[Hpn] Mutual Aid In New Orleans

William Charles Tinker wtinker@metrocast.net
Mon, 5 Sep 2005 03:26:37 -0400


saluton. by the way, this FWDing msg from a suburb of New Orleans
reports about a bit of radikal kolektyw in this city. thanx. in
solidarity.(rebel_JILL/ osaka) rebel_jill98@yahoo.co.jp
Sat Sep 03, 2005
Mutual aid in new orleans

 Right now I'm staying at a place 25 miles up the Mississippi
from New Orleans, listening to wwl (conservative talk-radio/local
emergency broadcasting station), and one caller who was hunkering down
Uptown (upriver area of Orleans Parish) reported that he and other folks
in his neighborhood have been collectivizing all available resources
(food, water, clothes, etc) and have been doing "excellent". His tone
sounded empowered and excited, and his only concern was the call from on
high for martial law, fearing that the military soldiers and cops would
be hostile.
Another caller in Algiers Point (neighborhood directly across the
Mississppi from dowtown Nola) complained of police harrassing, and even
shooting in the direction of, the neighborhood children who would leave
to scavange for relief drop-offs, accussing them of being "looters".
Concerning the New Orleans radical community: there's a chance that New
Orleans's excellent radical lending-library/bookstore, the Iron Rail,
housed in the same building as the collectively run Plan B bicycle
project, may be underwater, and assuming that they escape the
floodwaters, many involved seem to be relocating themselves to other
cities for the next while.

 Given that entrance into Orleans Parish may
not be possible for some months, this gives a lot of the volunteers
plenty of time to become entrenched in other things, in other places.

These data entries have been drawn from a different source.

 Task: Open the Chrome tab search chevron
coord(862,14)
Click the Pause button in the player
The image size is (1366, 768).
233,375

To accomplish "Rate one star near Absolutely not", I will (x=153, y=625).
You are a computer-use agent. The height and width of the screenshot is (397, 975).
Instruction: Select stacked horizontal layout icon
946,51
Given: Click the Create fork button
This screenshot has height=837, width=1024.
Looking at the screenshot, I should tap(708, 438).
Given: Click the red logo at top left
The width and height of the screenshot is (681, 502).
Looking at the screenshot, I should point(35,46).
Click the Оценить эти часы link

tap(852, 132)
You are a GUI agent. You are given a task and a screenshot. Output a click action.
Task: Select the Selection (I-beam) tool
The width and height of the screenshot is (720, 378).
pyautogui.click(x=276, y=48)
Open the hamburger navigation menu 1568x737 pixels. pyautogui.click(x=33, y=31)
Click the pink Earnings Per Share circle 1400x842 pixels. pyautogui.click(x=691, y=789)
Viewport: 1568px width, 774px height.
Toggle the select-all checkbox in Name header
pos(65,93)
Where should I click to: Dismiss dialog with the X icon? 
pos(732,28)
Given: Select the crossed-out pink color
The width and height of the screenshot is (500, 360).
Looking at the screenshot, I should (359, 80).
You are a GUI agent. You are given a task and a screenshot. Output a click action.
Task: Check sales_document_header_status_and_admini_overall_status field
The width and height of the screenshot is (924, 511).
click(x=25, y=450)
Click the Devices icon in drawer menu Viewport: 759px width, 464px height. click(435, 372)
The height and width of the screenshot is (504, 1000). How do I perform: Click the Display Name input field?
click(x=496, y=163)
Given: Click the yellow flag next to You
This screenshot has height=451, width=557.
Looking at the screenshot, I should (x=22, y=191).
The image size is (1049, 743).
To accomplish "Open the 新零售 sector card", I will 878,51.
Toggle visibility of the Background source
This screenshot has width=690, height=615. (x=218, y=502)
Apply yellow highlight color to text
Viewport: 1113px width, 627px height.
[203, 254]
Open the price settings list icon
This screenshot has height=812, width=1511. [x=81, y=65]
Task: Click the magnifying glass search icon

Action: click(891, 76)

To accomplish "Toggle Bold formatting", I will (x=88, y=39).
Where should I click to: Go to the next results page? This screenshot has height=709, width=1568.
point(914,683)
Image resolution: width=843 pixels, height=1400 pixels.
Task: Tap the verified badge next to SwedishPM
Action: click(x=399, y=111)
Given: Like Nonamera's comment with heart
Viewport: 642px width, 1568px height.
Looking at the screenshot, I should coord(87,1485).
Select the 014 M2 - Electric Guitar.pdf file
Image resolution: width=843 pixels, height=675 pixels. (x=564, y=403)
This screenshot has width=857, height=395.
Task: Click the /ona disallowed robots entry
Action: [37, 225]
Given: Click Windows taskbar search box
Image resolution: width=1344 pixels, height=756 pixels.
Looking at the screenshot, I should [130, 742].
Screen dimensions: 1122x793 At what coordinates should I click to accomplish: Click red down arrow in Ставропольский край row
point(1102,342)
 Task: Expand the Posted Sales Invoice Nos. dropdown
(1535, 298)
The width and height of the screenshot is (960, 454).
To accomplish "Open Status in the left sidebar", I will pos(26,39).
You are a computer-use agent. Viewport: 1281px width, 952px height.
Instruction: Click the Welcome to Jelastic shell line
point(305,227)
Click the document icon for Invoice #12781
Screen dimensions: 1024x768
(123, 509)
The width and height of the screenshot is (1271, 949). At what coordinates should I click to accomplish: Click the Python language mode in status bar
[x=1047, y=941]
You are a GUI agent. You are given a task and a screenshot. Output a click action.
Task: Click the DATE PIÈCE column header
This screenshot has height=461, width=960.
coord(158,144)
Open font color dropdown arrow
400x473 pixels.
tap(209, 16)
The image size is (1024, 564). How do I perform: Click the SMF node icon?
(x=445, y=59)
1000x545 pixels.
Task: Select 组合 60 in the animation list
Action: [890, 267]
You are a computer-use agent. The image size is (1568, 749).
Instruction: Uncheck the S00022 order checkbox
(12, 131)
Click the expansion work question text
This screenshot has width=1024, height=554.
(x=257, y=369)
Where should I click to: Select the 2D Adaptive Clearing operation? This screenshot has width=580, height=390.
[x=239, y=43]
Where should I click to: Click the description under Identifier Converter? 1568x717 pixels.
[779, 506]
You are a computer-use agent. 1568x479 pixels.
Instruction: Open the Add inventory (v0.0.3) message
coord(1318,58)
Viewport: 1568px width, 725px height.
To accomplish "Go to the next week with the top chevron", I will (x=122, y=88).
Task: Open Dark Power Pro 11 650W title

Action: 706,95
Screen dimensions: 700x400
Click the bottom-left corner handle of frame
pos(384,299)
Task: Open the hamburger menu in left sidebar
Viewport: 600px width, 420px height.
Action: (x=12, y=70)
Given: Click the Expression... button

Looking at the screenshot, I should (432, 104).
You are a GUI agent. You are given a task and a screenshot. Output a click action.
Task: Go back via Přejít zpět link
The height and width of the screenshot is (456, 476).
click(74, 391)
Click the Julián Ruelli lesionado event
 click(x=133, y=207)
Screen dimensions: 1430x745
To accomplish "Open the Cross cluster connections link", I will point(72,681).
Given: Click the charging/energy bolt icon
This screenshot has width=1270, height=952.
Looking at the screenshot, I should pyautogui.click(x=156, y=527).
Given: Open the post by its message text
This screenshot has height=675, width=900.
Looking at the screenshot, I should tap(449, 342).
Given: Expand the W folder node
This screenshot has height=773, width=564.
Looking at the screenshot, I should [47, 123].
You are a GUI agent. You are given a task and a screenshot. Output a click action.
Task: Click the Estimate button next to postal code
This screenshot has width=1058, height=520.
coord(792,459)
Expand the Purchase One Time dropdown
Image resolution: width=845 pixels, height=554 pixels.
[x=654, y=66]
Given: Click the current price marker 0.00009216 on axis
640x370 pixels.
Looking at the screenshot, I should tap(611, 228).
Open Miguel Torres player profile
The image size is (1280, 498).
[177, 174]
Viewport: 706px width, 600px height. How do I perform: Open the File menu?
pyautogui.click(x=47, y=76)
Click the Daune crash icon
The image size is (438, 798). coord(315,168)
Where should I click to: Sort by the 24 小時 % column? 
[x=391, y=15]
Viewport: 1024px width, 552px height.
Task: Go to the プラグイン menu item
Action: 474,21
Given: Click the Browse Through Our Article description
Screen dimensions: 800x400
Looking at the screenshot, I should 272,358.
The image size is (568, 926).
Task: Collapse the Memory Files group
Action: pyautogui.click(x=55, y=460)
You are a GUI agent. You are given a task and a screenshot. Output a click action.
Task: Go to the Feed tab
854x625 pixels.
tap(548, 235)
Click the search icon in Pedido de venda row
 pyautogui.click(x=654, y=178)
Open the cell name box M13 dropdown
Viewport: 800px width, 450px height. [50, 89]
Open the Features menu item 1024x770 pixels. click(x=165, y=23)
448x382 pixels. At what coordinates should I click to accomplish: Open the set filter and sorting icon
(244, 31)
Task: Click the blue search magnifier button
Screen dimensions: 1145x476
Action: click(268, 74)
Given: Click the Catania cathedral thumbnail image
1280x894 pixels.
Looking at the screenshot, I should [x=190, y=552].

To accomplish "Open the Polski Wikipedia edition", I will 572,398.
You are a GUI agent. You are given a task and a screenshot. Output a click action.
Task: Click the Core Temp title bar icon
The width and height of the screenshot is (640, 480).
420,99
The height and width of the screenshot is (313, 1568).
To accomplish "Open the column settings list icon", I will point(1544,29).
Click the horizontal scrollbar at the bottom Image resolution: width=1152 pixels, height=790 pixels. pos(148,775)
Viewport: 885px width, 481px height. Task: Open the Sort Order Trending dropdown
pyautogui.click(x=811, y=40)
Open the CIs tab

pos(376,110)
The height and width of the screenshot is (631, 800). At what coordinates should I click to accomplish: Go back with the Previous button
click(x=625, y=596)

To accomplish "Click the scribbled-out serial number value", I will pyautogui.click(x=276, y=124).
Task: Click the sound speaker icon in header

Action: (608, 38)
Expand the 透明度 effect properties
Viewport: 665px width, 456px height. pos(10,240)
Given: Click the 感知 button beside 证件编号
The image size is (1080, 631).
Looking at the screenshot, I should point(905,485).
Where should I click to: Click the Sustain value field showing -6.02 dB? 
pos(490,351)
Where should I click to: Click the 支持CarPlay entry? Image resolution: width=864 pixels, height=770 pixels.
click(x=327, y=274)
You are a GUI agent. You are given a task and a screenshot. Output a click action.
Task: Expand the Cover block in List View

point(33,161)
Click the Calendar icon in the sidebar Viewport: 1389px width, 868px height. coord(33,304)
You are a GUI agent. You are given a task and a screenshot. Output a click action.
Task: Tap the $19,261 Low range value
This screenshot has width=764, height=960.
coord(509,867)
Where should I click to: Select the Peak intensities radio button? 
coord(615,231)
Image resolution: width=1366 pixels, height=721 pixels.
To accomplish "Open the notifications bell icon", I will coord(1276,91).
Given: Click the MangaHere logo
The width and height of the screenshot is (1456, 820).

Many locals, judging from wwl callers alone, seem to have begun to cast
a much more critical eye on the state in the wake of this event. Even
with pre-Katrina radicals MIA, this could lead to a blossoming radical
community come the reinhabitation of New Orleans?


Posted: Sun Sep 04, 2005
subject: Reply with quote

Malik Rahim, New Orleans Black Panther and community activist speaks
about the situation in New Orleans.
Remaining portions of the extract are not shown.